Start of PROVIDED DATA
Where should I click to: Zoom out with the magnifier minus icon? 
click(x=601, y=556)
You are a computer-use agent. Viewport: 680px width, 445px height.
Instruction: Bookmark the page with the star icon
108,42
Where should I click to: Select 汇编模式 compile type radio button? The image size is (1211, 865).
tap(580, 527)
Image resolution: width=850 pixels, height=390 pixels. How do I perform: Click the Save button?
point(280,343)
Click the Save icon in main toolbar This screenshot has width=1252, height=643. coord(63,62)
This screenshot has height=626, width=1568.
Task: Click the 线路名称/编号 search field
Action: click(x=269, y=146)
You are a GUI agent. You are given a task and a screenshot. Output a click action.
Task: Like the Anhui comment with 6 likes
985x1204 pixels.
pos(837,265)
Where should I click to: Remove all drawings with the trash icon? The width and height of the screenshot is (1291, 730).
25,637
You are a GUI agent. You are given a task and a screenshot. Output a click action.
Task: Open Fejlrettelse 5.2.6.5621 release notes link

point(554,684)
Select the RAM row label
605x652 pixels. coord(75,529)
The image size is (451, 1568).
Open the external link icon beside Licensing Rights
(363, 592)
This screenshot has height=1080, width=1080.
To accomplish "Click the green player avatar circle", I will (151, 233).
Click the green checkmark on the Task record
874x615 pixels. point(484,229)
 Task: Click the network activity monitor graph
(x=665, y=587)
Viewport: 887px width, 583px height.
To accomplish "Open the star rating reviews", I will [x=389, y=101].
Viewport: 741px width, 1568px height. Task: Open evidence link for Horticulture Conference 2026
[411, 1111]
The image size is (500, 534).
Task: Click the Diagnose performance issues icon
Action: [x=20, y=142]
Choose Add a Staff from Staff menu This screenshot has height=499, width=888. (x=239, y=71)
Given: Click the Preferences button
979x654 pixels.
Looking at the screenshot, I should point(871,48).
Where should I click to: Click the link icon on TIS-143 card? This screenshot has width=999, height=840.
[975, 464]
End of PROVIDED DATA
- EXERCISE OBJECTIVE -
Find each line holding the string "accomplish" in the listing above, then copy it.

- ANSWER TO THIS PROBLEM -
To accomplish "Click the green player avatar circle", I will (151, 233).
To accomplish "Open the star rating reviews", I will [x=389, y=101].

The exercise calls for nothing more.